UNESCO-Welterbe in Venezuela - Auf Umwegen nach Canaima


Publiziert von PStraub , 11. März 2016 um 07:42.

Region: Welt » Venezuela
Tour Datum:10 Januar 1985
Wandern Schwierigkeit: T4 - Alpinwandern
Hochtouren Schwierigkeit: ZS
Klettern Schwierigkeit: III (UIAA-Skala)
Wegpunkte:
Geo-Tags: YV 
Zeitbedarf: 30 Tage

1985 trampte ich ein gutes halbes Jahr durch Südamerika. Über diese Reise will ich hier unter dem Oberbegriff "UNESCO-Welterbe" ein paar Erinnerungen aufwärmen.
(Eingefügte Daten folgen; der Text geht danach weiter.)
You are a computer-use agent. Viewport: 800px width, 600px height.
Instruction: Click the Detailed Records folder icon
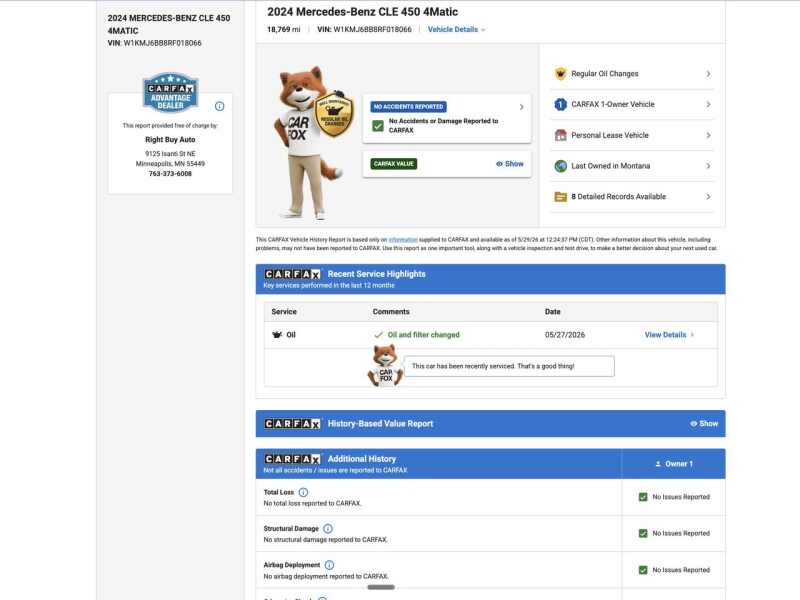(560, 196)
Venezuela leidet unter dem Fluch des (schwarzen) Goldes. 
Wenn Midas an diesem verhungert wäre, hätte er seinen Nachkommen wenigstens ein stattliches Vermögen hinterlassen. 
Ganz anders in Venezuela: Das Land ist nicht nur bankrott, es ist so hoch verschuldet, dass alles, was überhaupt noch produziert wird, ausländischen Gläubigern gehört.
 
Dabei hätte das Land ein unglaubliches Potential. 
Von Traumstränden an der Karibikküste bis zum Hochgebirge, vom tropischen Regenwald über die Llanos bis zu den wahrscheinlich besten Kakao-Anbaugebieten weltweit - hier gibt es alles. Dazu Bodenschätze und Energie bis zum Abwinken.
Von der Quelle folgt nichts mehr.